--- RECORD SET ---

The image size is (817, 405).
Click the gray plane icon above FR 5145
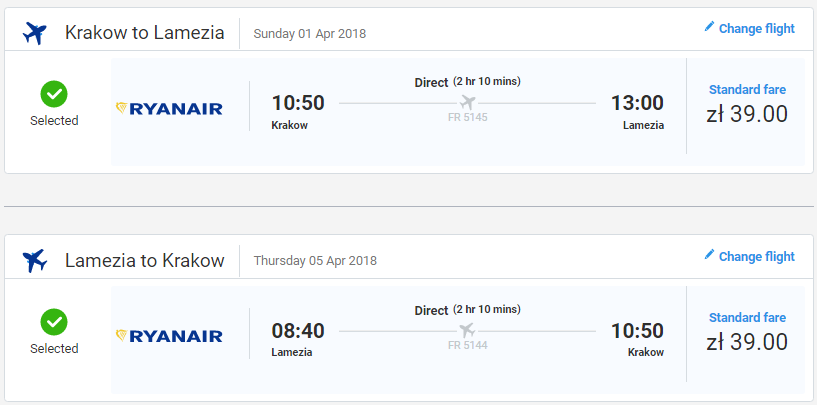[x=467, y=102]
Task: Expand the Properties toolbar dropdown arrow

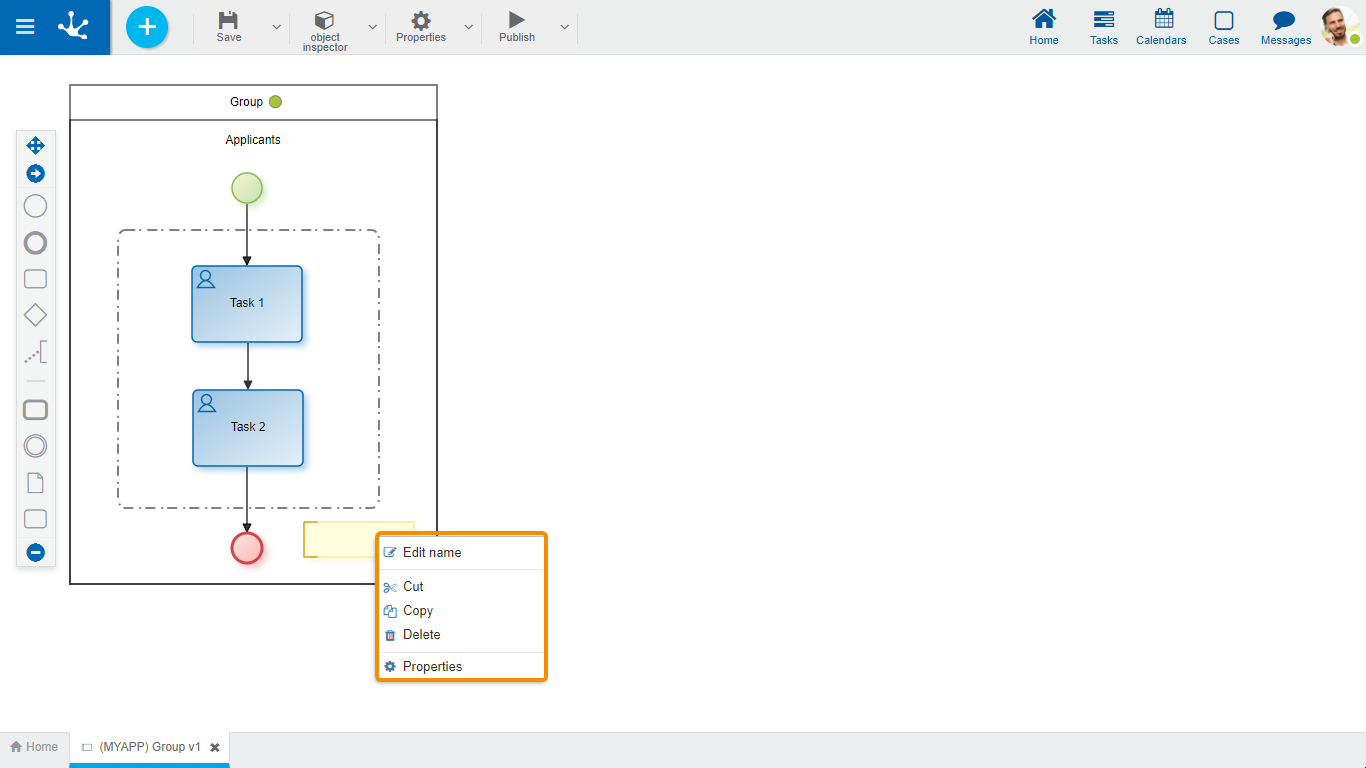Action: click(x=468, y=27)
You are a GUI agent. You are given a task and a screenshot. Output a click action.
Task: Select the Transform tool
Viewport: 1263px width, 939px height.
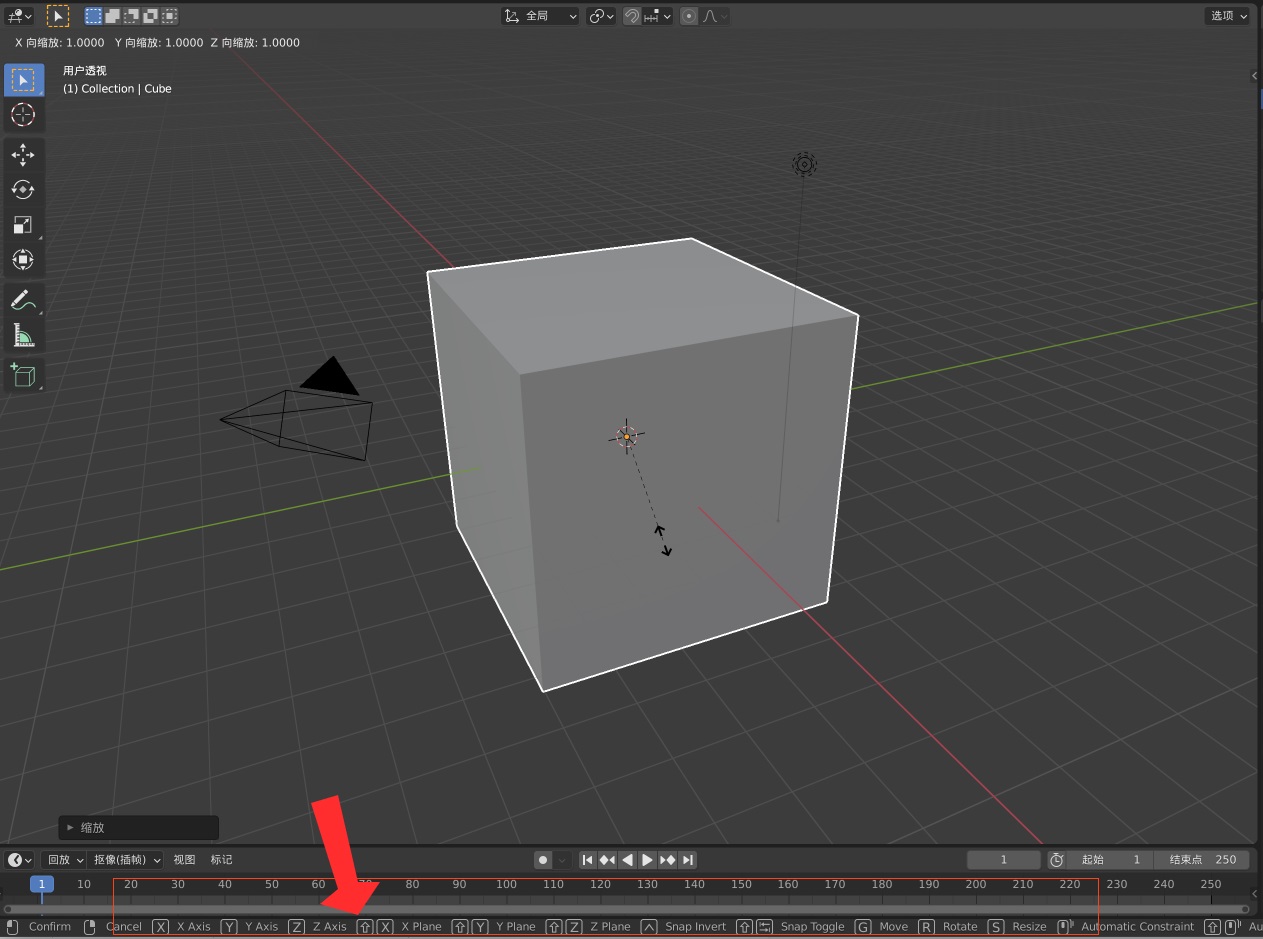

---

WHAT TO DO:
Leave the pictures out, and copy exactly each line from the one containing "Click the gray plane icon above FR 5145" through the final line of the data.

EXERCISE ANSWER:
Click the gray plane icon above FR 5145
[x=467, y=102]
Task: Expand the Properties toolbar dropdown arrow

Action: click(x=468, y=27)
You are a GUI agent. You are given a task and a screenshot. Output a click action.
Task: Select the Transform tool
Viewport: 1263px width, 939px height.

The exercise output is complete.